## GOAL OF THE EXERCISE
Reproduce, word for word, the passage of the Lyme disease text from "Lyme disease: A" to "your peril !".

Segment Start: PAGE EXCERPT

Sunday, 22 December 2013

Lyme disease: A multi-systemic disease

There are many more symptoms for Lyme disease than the ones listed in this link. This is because Lyme is a multi-systemic disease. Aches and pains come and go and move about the body with consistent inconsistency...!!

This information is only meant to help you decide if you need to seek medical treatment to increase the quality of your life.
Just remember tho, a bit bite is not something to be ignored. The sooner you can get treatment, the less chance you have of developing Neuroborreliosis.

Lyme is often Misdiagnosed as other Diseases and Disorders.
This is because it tends to mimic about 300 different illnesses which makes it very important to rule them out.
If you have ever experienced bites from ticks, fleas, mosquitoes, lice, biting flys, do not discount them.
You will do so at your peril !

Comparison of Lyme disease and co-infection symptoms.

Tick-borne encephalitis or meningoencephalitis: is a bacterial infection of the brain, such as Lyme disease. The symptoms of encephalitis range from mild to severe and can be life threatening. Possible symptoms: Fever, headache, nausea, decreased alertness, malaise, visual disturbances, stiff neck and back decreased consciousness, tremor, seizures. Encephalitis can last from a few days to several months. Permanent neurological consequences may follow recovery in some cases. Consequences may include personality changes, memory loss, language difficulties, seizures, and partial paralysis. Tick-borne meningoencephalitis is caused by a virus and may be a coinfection of lyme.

Lyme Meningitis inflammation of the membranes surrounding the brain and spinal cord called the meninges. It often occurs when an infection elsewhere in the body spreads through the blood and into the cerebrospinal fluid (the fluid that circulates in the spaces in and around the brain and spinal cord). One form of bacterial meningitis is related to Lyme disease. Lyme meningitis is generally less severe than other forms of bacterial meningitis and is not fatal. Lyme meningitis may be the first evidence of Lyme disease, occurring without a history of erythema chronicum migrans or flu-like illness. Symptoms in milder cases of encephalitis usually include: headache, fever, stiff neck, sensitivity to light, nausea, sleepiness, confusion.

Segment End: PAGE EXCERPT
Segment Start: RECORDS SUPPLIED

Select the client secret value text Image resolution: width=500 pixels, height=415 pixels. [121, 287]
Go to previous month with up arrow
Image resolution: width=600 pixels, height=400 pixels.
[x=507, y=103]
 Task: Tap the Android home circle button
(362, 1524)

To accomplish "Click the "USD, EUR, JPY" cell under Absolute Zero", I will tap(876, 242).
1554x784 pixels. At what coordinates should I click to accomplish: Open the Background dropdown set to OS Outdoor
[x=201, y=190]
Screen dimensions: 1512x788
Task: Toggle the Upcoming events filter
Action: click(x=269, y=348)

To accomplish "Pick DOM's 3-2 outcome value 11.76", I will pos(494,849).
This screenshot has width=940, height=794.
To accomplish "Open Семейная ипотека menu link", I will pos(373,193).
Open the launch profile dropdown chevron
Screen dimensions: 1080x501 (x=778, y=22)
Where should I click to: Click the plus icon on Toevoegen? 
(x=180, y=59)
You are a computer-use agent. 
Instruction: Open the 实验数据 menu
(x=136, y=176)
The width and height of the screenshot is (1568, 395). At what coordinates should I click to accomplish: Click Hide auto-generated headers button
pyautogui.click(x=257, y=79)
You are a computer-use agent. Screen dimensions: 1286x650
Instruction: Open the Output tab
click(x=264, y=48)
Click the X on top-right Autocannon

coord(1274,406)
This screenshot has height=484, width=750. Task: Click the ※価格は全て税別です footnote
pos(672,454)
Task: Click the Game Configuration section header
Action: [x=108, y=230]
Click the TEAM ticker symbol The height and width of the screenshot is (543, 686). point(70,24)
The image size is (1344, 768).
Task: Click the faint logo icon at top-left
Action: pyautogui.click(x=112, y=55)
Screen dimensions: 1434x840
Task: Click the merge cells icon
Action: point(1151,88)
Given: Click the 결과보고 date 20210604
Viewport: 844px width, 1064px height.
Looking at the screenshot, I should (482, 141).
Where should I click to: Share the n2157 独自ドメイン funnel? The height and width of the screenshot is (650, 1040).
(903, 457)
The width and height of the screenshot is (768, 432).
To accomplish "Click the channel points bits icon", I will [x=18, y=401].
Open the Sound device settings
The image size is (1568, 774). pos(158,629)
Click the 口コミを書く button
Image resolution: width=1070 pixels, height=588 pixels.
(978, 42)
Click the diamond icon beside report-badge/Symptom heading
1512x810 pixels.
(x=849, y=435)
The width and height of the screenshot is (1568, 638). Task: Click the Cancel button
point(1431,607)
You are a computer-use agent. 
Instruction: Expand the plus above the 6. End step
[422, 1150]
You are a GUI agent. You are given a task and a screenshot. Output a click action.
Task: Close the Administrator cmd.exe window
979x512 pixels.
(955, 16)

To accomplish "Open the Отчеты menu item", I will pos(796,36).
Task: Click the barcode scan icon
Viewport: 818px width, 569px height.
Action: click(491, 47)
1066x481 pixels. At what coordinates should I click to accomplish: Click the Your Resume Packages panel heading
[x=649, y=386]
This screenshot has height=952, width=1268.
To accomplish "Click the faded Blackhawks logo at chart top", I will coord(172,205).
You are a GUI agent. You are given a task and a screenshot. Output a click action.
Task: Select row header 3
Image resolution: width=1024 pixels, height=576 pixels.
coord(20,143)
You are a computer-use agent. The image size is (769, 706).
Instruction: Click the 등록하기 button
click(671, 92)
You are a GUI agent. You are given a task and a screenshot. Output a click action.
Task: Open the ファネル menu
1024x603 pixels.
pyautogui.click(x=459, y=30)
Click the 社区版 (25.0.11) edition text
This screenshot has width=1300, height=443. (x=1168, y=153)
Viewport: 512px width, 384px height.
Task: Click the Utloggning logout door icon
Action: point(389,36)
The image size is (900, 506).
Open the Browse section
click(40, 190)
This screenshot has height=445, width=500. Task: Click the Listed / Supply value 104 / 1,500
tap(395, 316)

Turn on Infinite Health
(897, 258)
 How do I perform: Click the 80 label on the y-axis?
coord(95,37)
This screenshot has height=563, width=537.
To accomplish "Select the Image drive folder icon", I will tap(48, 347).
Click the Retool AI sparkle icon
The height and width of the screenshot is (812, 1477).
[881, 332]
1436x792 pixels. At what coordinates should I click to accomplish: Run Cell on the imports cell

Segment End: RECORDS SUPPLIED

## FINISHED EXERCISE
Lyme disease: A multi-systemic disease

There are many more symptoms for Lyme disease than the ones listed in this link. This is because Lyme is a multi-systemic disease. Aches and pains come and go and move about the body with consistent inconsistency...!!

This information is only meant to help you decide if you need to seek medical treatment to increase the quality of your life.
Just remember tho, a bit bite is not something to be ignored. The sooner you can get treatment, the less chance you have of developing Neuroborreliosis.

Lyme is often Misdiagnosed as other Diseases and Disorders.
This is because it tends to mimic about 300 different illnesses which makes it very important to rule them out.
If you have ever experienced bites from ticks, fleas, mosquitoes, lice, biting flys, do not discount them.
You will do so at your peril !